The manufacturers of these fake infrared heating systems know it too. That’s why they talk about the fans in their units and how good they are. One fake infrared site talks about their “ball-bearing scroll fan”, designed to be the “quietest and most durable” on the market. It’s “designed to move the most amount of air possible with the least amount of noise.” Boy, that sure sounds like a convection heater to me!

 

Here’s the heart of it: Infrared heating works like any other electromagnetic wave – in a straight line from the source. We mount lights on the ceiling because the light (a electromagnetic wave with just a slightly shorter wavelength than infrared) is able to reach everywhere in the room without blockage. This is the same reason that we recommend installing our infrared panels on the ceiling – they’re able to reach everywhere in the room.
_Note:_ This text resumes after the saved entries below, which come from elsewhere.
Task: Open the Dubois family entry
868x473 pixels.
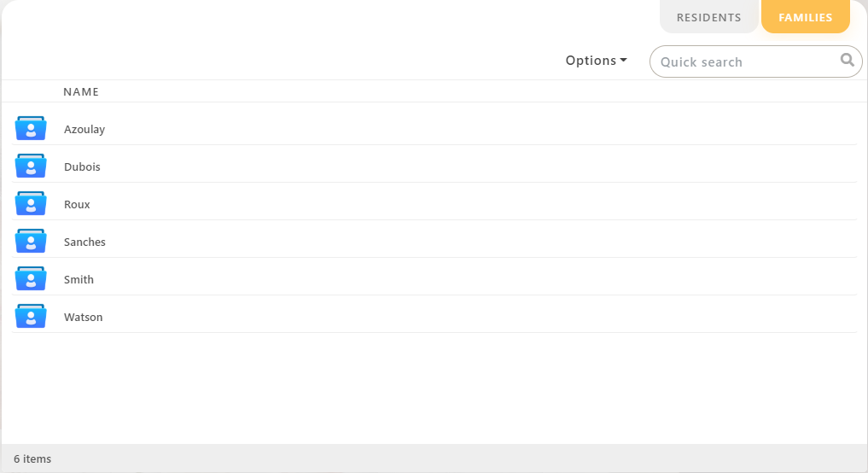Action: tap(82, 167)
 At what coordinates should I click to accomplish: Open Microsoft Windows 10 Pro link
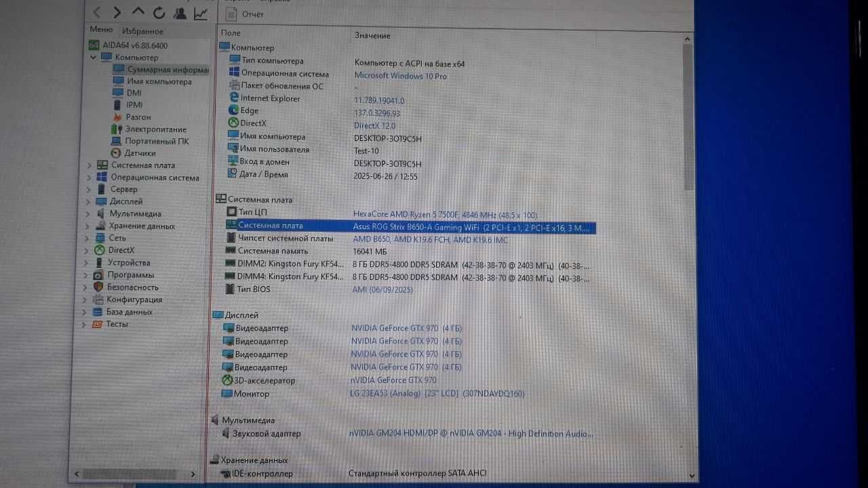(400, 76)
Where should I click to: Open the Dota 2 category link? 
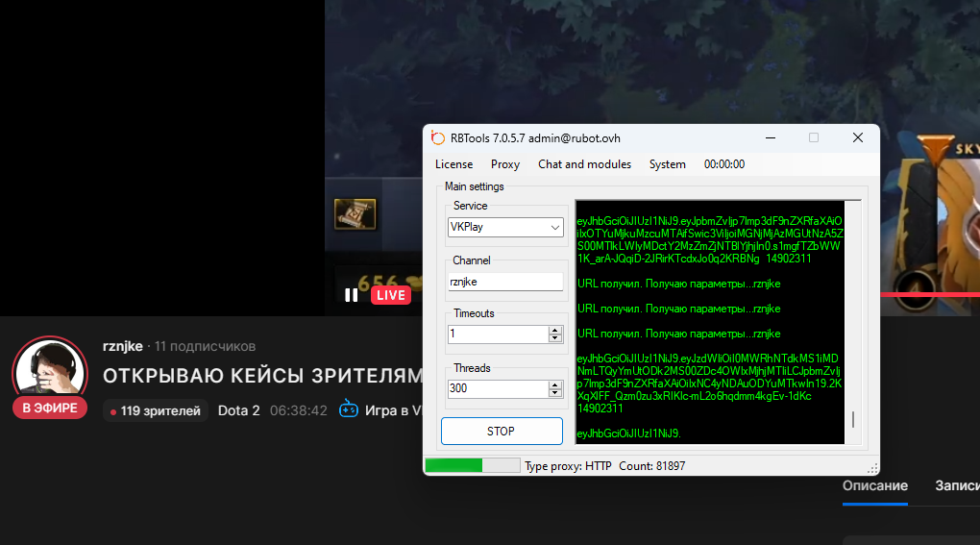[238, 410]
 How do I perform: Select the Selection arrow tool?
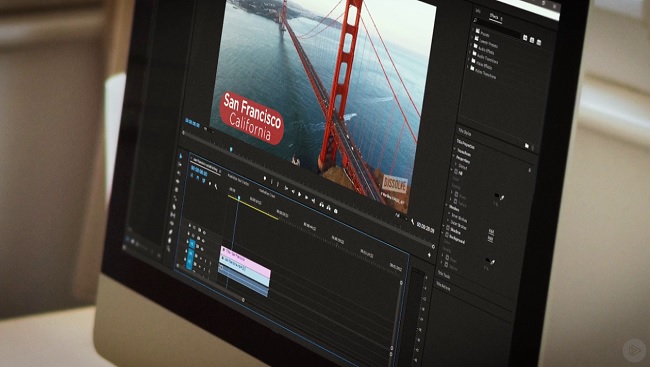tap(181, 156)
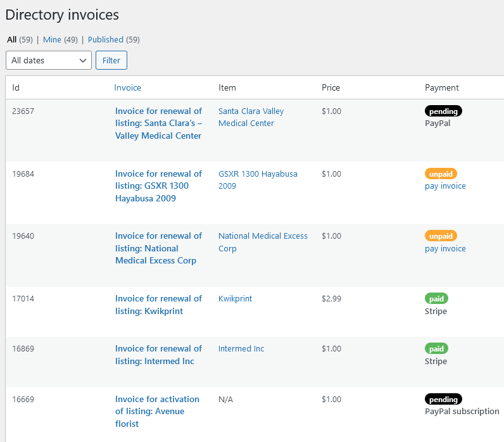Open invoice for Intermed Inc renewal
Viewport: 504px width, 442px height.
pos(159,355)
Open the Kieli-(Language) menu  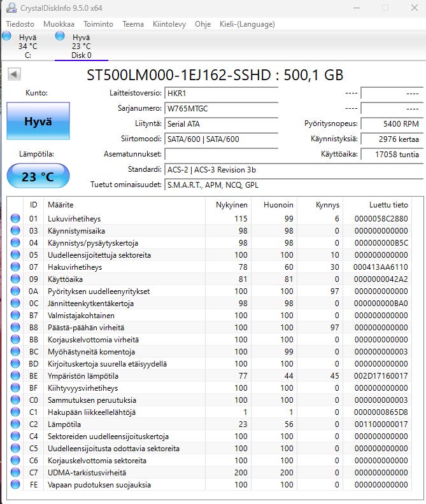point(246,24)
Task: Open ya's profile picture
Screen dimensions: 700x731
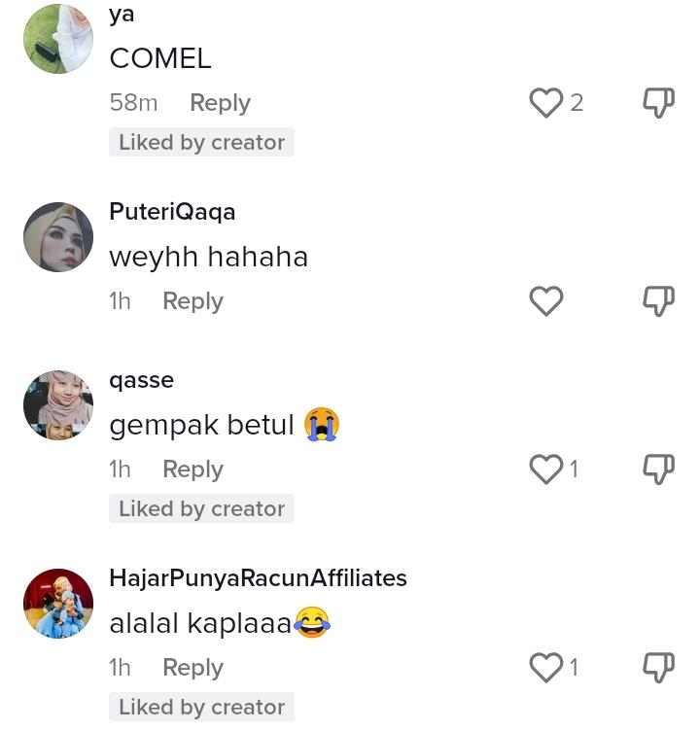Action: pos(58,39)
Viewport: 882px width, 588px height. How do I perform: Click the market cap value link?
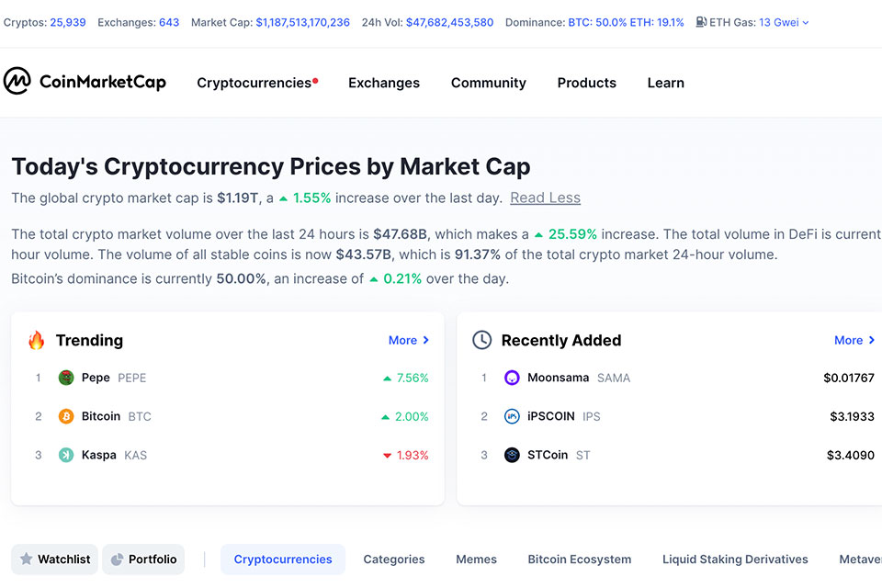point(302,22)
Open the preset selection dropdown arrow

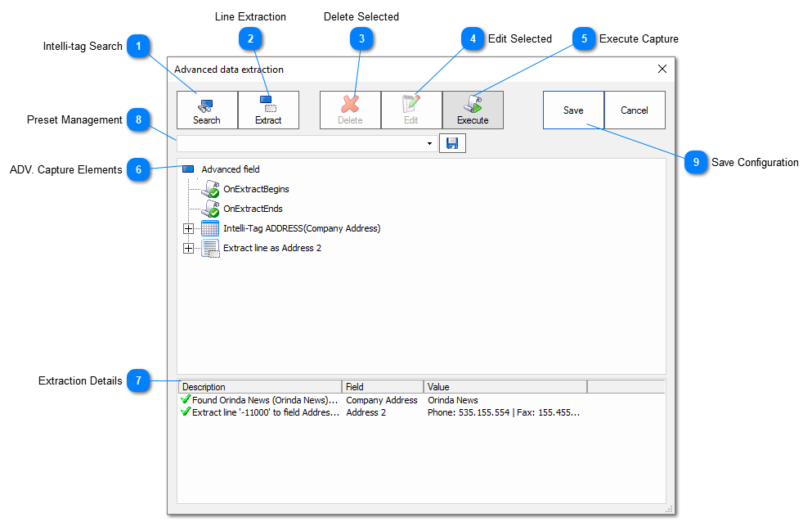pyautogui.click(x=428, y=142)
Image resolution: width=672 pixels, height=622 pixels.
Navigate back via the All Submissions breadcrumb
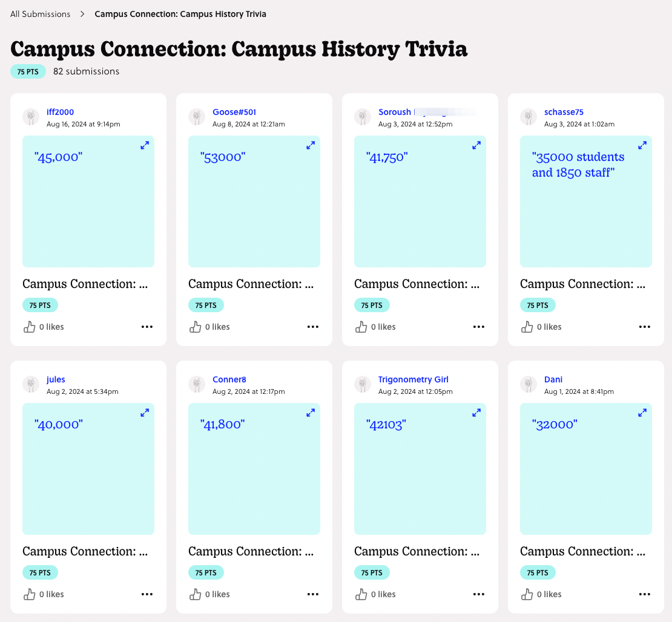pos(40,13)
You’ll notice that fake infrared heating sites usually show their units in the standard cadet wall heater installation location.

Over The Top Claims

Another common thread between many manufacturers of infrared based heating systems (and this includes fake infrared heating and true infrared heating alike) are a whole host of wild claims, such as:

  • the infrared rays cause “…toxins to be dropped off into the blood stream and excreted in sweat, feces, and urine.” Our searches of medical research databases like PubMed don’t find anything backing these claims up, nor do their proponents offer any such proof or mechanistic explanation.
  • “FIR rays promote bioprocesses such as increased metabolism and blood circulation” – our metabolism and blood circulation increases when we are warmer versus when we are colder. Has nothing to do with FIR – just means you’re getting warmer! A thorough review of medical research papers finds nothing that supports this idea, at all.
  • Claiming more BTUs than possible for the wattage – This one is a bit rarer, but we do see it. Unless the company has found a way to make energy from nothing, they’re lying. If it’s the truth, they should be receiving a Nobel Prize for turning physics on its collective head!

Stretches of the imagination aside, we think it’s better to focus on what we know infrared radiant heat really does.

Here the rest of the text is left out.